Страшная поступь истукана заставила людей опомниться, к тому же обнаружилось, что ветер опять переменился, очищая воздух, понес удушливую гарь в сторону, и непосредственная угроза отступила. Рассеянные у ворот толпы перестали напирать, конюший получил возможность распоряжаться. Обломки повозок и колымаг сбросили с моста, раненым помогли подняться, раздавленных оттащили, и стража принялась пропускать кареты, оттесняя простонародье.
Когда золоченая колымага государыни прогромыхала через мост, ее встретил конюший Дермель. Утомленная пережитым, Лжезолотинка не нашла сил улыбнуться и только вопросительно посмотрела. В руках конюшего она увидела погнутый золотой венец в блестках алмазов.
– Вот, великий государь потерял на мосту. Большой государев венец, – сказал конюший, не выбирая слов. Этот мужиковатый вельможа в серебристом с бантами платье не блистал красноречием. – Возьмите.
– Очень любезно с вашей стороны, – вспыхнула государыня.
И тотчас водрузила венец на голову, подумав только о зеркале, – никакая другая мысль не успела взойти красавице на ум. Конюший невежливо хмыкнул и глянул в поле – десяток всадников скакали там вдогонку за носилками великого князя.
В то время как через высокие мраморные ворота из Попелян валил на волю угорелый люд, навстречу из столицы бежали на пожар заполошенные горожане. Загадочные рев и завывания охваченного огнем блуждающего дворца достигали Толпеня и будили самых беспечных.
Между тем никто еще не знал пределов развязанного бездомным котом бедствия. Не знал даже самый осведомленный в Словании человек Ананья. Начальник Приказа наружного наблюдения, беспокойно расхаживая в стенах конторы, не ведал, что на западных окраинах Словании его пернатые доносчицы уже засекли беду. Да только беда эта летела к слованской столице так стремительно, что и быстробегущая молва не умела опередить несчастье, а катилась следом.
Первыми заметили огонь в небе обитатели Меженного хребта. Забравшиеся к самому снегу охотники и пастухи на высокогорных лугах, задрав головы, провожали глазами дымный след в безоблачном небе. Вот огонь полетел, думал обстоятельный горец, к добру ли?
Два часа спустя дымный огонь в поднебесье видели монахи Святогорского монастыря – народ на сверхъестественное отзывчивый. Они тотчас ударили в колокол и поспешили на покаянную молитву.
Еще через два часа огненное нечто начало спускаться с заоблачных высей, и в окрестностях столицы тысячи людей признали змея.

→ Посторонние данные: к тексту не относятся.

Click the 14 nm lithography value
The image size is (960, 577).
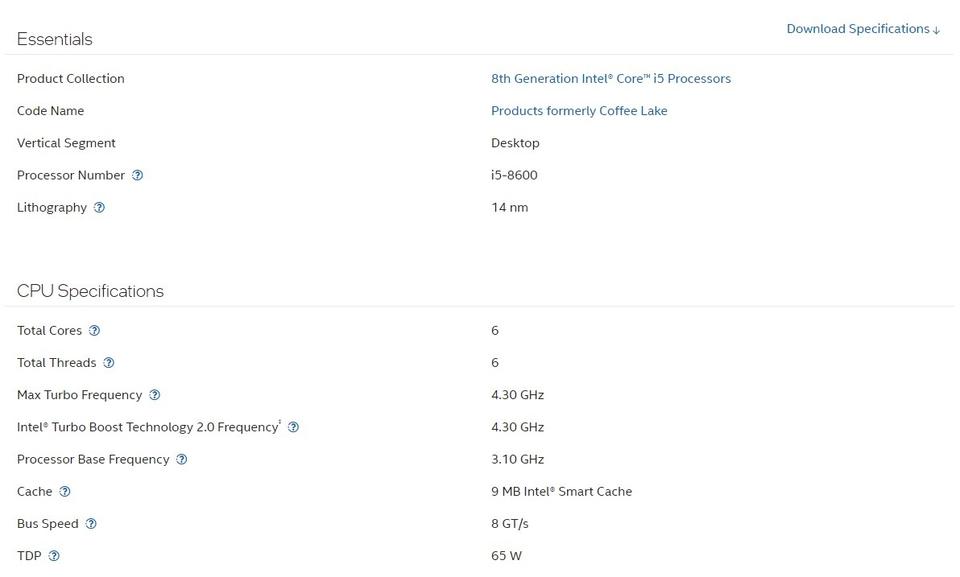click(x=509, y=207)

То был объятый дымным пламенем Смок, древний морской змей, который давно уже не давал о себе знать. Засевшие на крышах Толпеня горожане различали мерно машущие крылья, откинутые назад ноги, большую голову на вытянутой струной шее и даже как будто почерневшую от огня чешую.
Распластавшись на ветру, змей круто спустился к пылающим Попелянам, где волшебный дворец превратился в высоченный костер. При виде змея все, кто еще обретался вокруг усадьбы, обратились в повальное бегство. Смок спустился с подветренной стороны в выжженный дотла сад и засвистел. До нутра пронизывающий, сбивающий людей с ног свист оборвал трубное гудение пламени.